(TASK DETAILS):
Print the entries below, starting at the line containing "Click the word" and ending at the line containing "pyautogui.click(x=99, y=151)", with both of those lines included. Leave out any pictures.

(ENTRIES SHOWN):
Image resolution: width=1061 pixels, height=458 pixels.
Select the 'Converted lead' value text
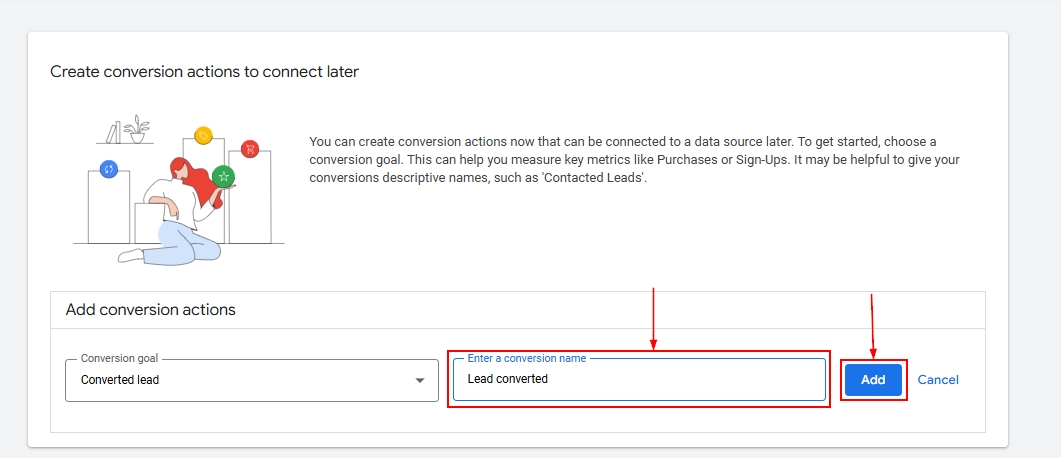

---

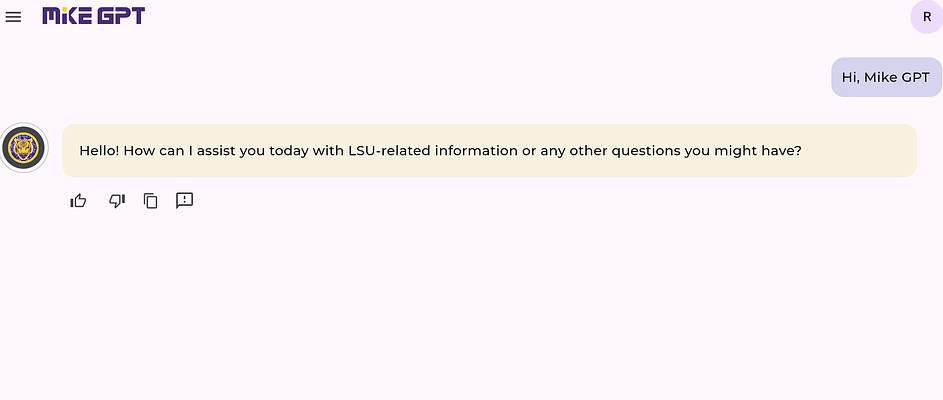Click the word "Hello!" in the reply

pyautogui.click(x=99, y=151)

---

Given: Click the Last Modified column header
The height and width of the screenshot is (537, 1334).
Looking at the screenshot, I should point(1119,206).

(WRITTEN SOLUTION):
Click the word "Hello!" in the reply

pyautogui.click(x=99, y=151)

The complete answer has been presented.